* EXERCISE DESCRIPTION *
Reproduce all of the lines below, requests included, and scale every coordinate in the answers by 1.65, rounding to whole numbers with halves going up. Leave every other number unchanged.

>> START

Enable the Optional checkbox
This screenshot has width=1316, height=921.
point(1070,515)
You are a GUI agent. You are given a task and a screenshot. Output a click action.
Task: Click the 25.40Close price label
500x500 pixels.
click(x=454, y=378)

>> END

* ANSWER BELOW *
Enable the Optional checkbox
This screenshot has width=1316, height=921.
point(1766,850)
You are a GUI agent. You are given a task and a screenshot. Output a click action.
Task: Click the 25.40Close price label
500x500 pixels.
click(x=749, y=624)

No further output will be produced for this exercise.